The order book for the placement was multiple times oversubscribed and therewith enabled a well-diversified distribution among international institutional investors. The new shares will be issued from authorized capital and carry full dividend rights from the currently running fiscal year. Admission of the new shares for trading in the Prime Standard sub-segment of regulated market segment of the Frankfurt Stock Exchange is expected to take place without a prospectus on 29 May 2020. Trading is expected to commence on 3 June 2020. It is intended to include the new shares in the existing listings of the shares of Infineon Technologies AG. The delivery of the new shares is scheduled for 3 June 2020.
The distribution of this announcement and the offering of the shares of Infineon in certain jurisdictions may be restricted by law. Persons into whose possession this announcement comes are required to inform themselves about, and to observe, any such restrictions. This announcement does not contain or constitute an offer of, or the solicitation of an offer to buy or subscribe for, securities to any person in the United States of America, Australia, Canada, Japan or in any jurisdiction to whom or in which such offer or solicitation is unlawful.

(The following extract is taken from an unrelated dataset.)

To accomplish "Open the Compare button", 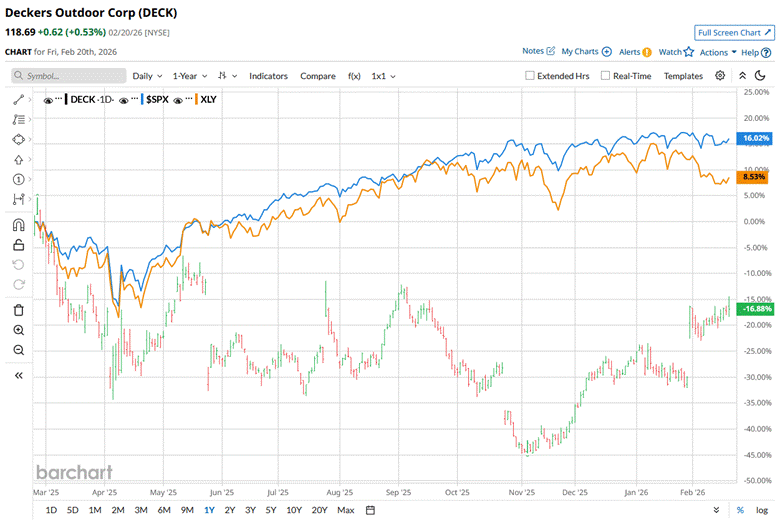I will (318, 76).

Securities may not be offered or sold absent registration except pursuant to an exemption from, or a transaction not subject to, the registration requirements under the U.S. Securities Act of 1933, as amended. There will be no public offer of securities in the United States of America or in any other jurisdiction.
In member states of the European Economic Area (“EEA”) and in the United Kingdom, this announcement is only addressed to and directed at persons who are ‘qualified investors’ within the meaning of Article 2(e) of the Regulation (EU) 2017/1129 of the European Parliament and of the Council of 14 June 2017 (as amended, the “Prospectus Regulation”) (“Qualified Investors”). In the United Kingdom, this announcement is only addressed to and directed at Qualified Investors who are persons (i) who have professional experience in matters relating to investments falling within Article 19(5) (investment professionals) of the Financial Services and Markets Act 2000 (Financial Promotion) Order 2005 (as amended, the “Order”), (ii) falling within Article 49(2)(a) to (d) (high net worth companies, incorporated associations, etc.) of the Order, or (iii) to whom it may otherwise be lawfully communicated; any other persons in the United Kingdom should not take any action on the basis of this announcement and should not act on or rely on it.